Including ASME standards in specifications is useful in making sure that the chosen products work in high commercial usage environments with consistent results.

Starting with the quality of plumbing fixtures and finishes, the durability of such plumbing systems in airports, hospitals, and learning institutions can be met with the use of wall sinks with heavy-duty carriers, which provide accessibility to the sink at the same time.

Material and construction: The choice of material, such as manufactured vitreous china with heavy glaze, Type 304 stainless steel carriers, and anti-corrosion hardware, has a significant effect on long-term costs. Specifications solely based on architectural requirements tend to lead to early failures and life-cycle costs.

System integration design is paramount for optimal performance, especially in restrooms. Touchless systems, such as faucets, are ideal examples, where installation demands the integration of plumbing, power, and control. Motion-sensor faucets, for example, are ideal for increasing personal and environmental hygiene, especially where the data can be integrated into the facility management system.

Fixture control wiring, sensors, power redundancy, and access panels should be planned by the design team in the earlier stages of the design phase.

Restroom facilities also contribute substantially to water consumption in commercial buildings. Specifying high-performance plumbing fixtures beyond minimum regulatory standards will result in enormous reductions in demand without having to compromise performance. WaterSense provides designers guidance toward low-flow faucets, valve efficiency, and optimizing fixtures to save water without degrading performance.

These include dual flush toilets, high-efficiency urinals, and other water-saving technologies that help to conserve water while providing occupancy comfort and use.

Sustainable Bathroom Design takes into consideration the life cycle effect of materials used in constructing bathrooms. The use of materials with long lifecycles, which are recycled and easy to maintain, helps decrease the carbon footprint of an organization’s facilities. In addition, those updateable components such as sensor modules and aerators extend the lifespan of bathroom fixtures and prevent waste.

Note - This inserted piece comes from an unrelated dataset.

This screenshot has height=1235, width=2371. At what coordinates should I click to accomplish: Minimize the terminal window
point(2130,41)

ADA and ICC A117.1 guidelines for accessibility just scrape the surface of progressive restroom designs, which take into account more users with universal design. Even more universal design strategies, such as zero threshold access, accessible floor space, intuitive room configuration, and tactile signage, can be used in progressive restroom designs.

Now, restrooms are able to be networked for sensors monitoring and tracking fixture use, occupancy, and resource use. This data is useful and supportive of both predictive maintenance and minimizing downtime and cleaning schedules. Inclusion as part of larger building management systems advances and promotes enhanced efficiency and supports accountability for energy and water resource use.

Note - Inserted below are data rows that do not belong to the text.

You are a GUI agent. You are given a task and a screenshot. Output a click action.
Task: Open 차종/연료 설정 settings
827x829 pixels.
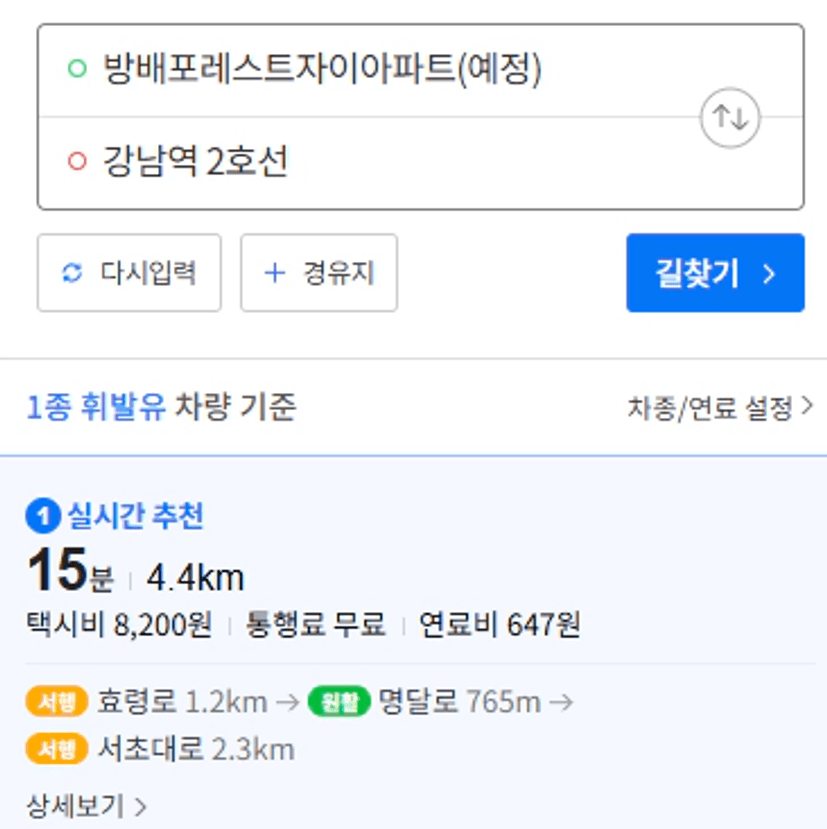(720, 408)
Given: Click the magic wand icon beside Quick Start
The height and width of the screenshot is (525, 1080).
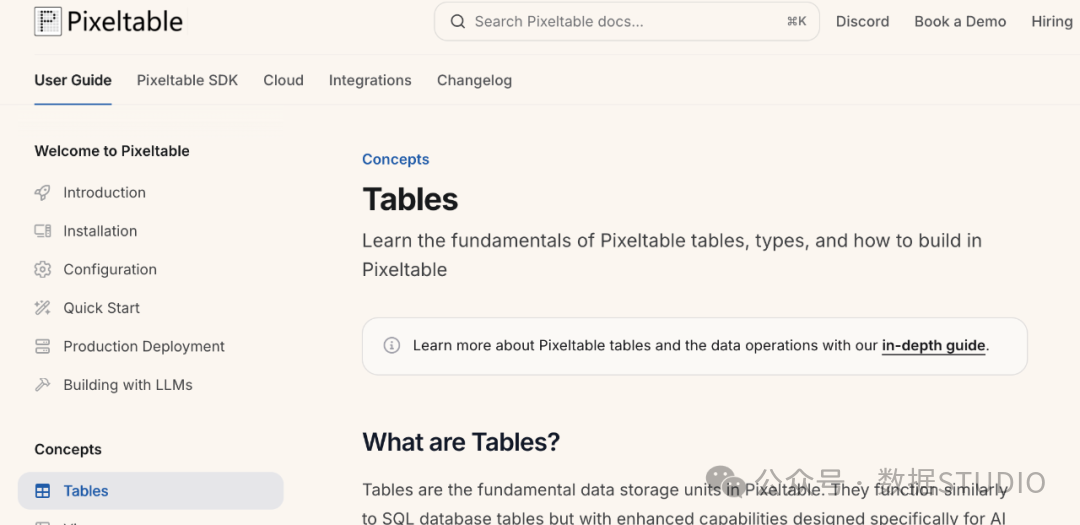Looking at the screenshot, I should 43,308.
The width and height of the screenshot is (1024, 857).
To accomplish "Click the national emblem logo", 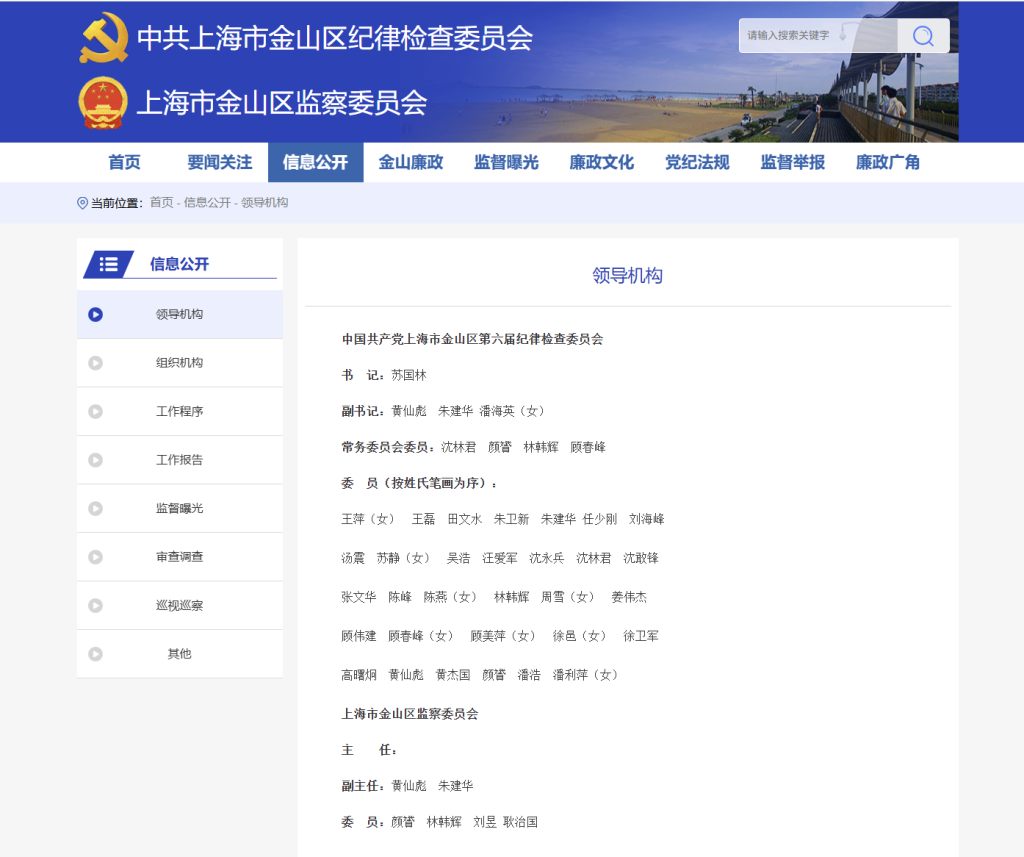I will pos(104,103).
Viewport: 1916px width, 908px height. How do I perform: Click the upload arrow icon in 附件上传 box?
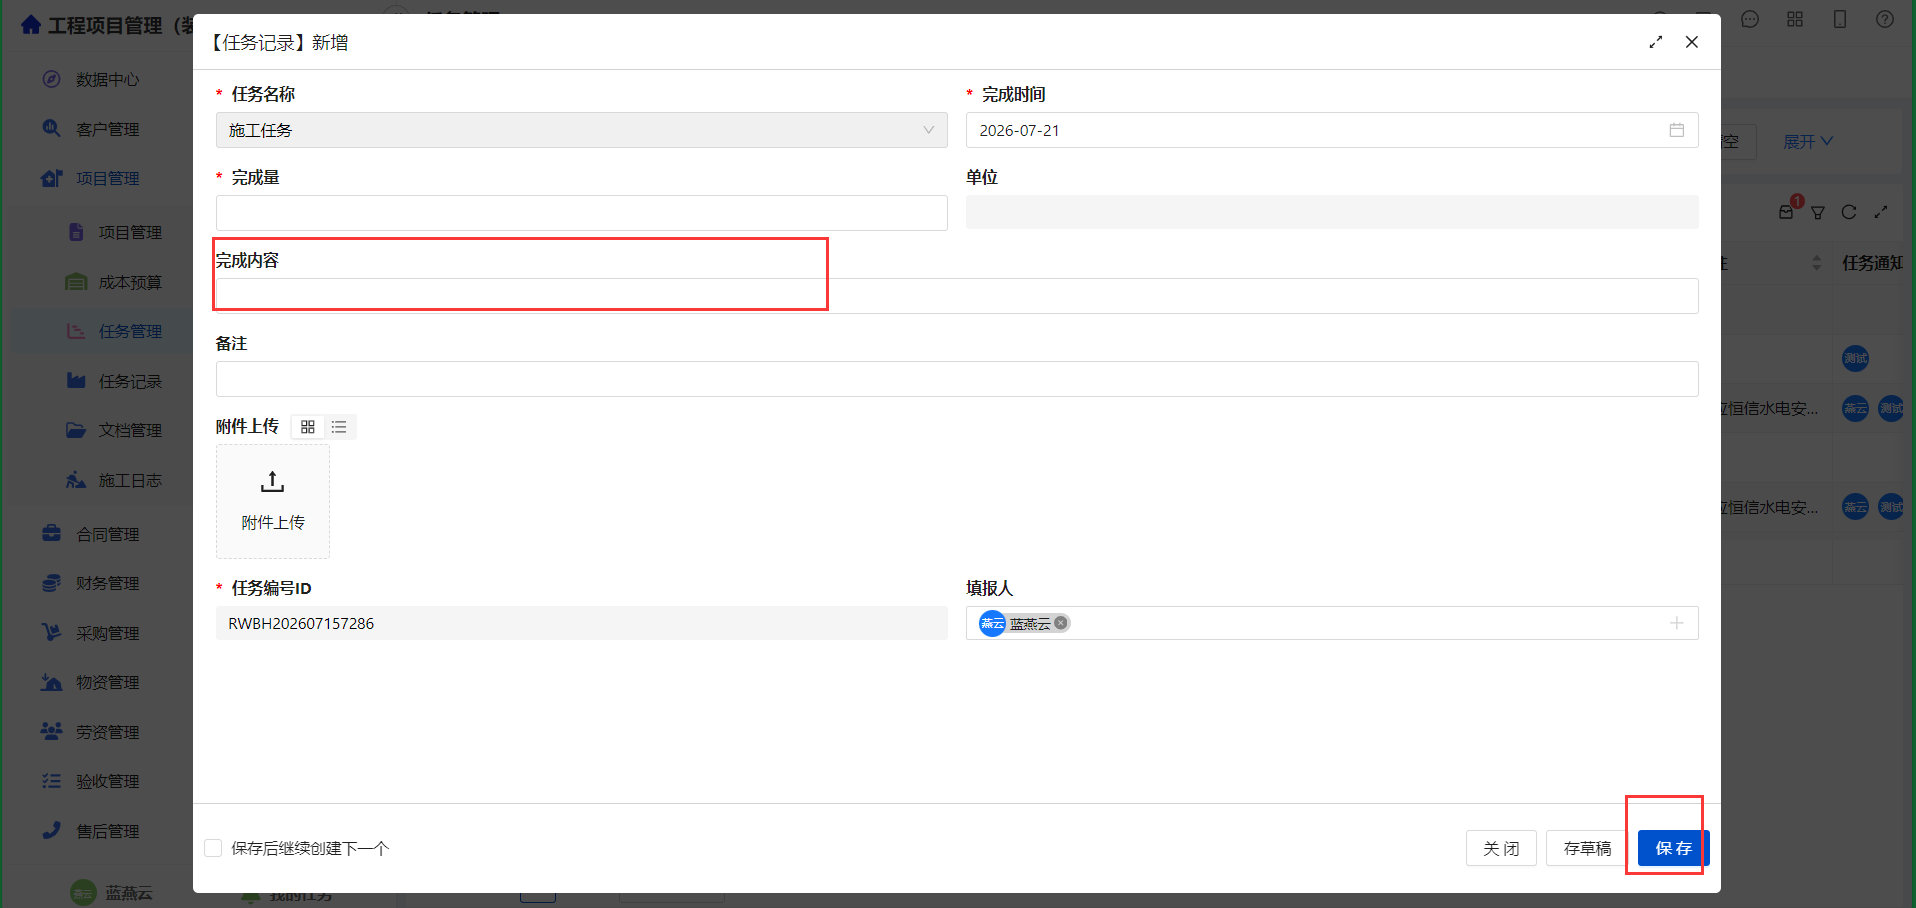click(x=272, y=481)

Building systems are incorporating more of the Internet of Things technology to further enhance and optimize restroom functions. Automated control and adjustment of lighting and temperature during times of low demand makes allowance for comfort and safety considerations of peak demand times.

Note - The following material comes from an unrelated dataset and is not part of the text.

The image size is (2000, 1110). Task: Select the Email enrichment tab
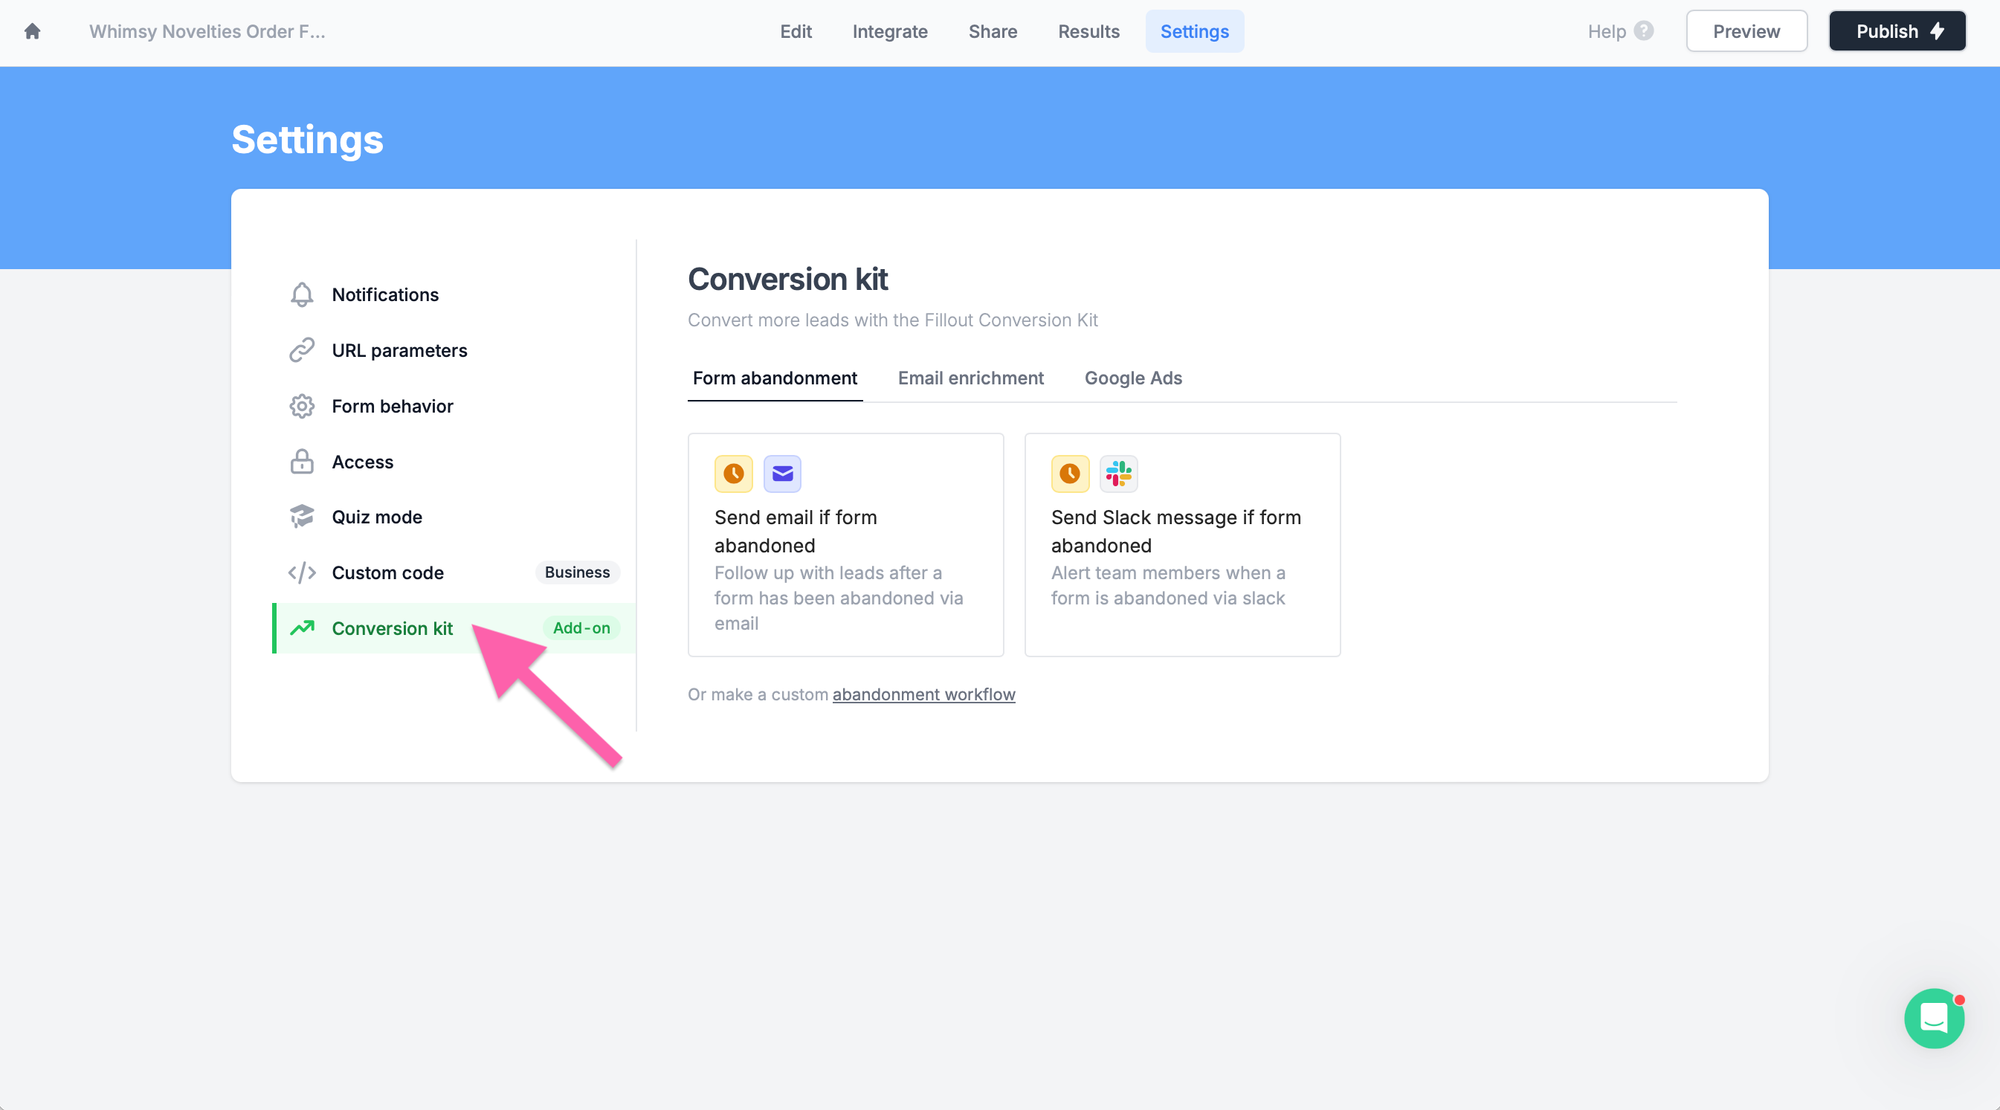click(971, 377)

The future of commercial and institutional restroom facilities is at crossroads concerning code requirements, technology application, resource stewardship and sustainability, and accessibility. In making and maintaining safe and functional facilities, AEC professionals are asked to move forward and advance from minimum coding requirements and considerations toward more comprehensive and inclusive system-level perspectives and approaches. In so doing, multidisciplinary design approaches incorporating ADA, WaterSense, CALGreen, and ASME standards and considerations at their systems-level approach will deliver restrooms offering enhanced long-term performances and contributions toward environmental mitigation and occupant comfort and safety enhancement.

Note: Importance levels are presented as provided.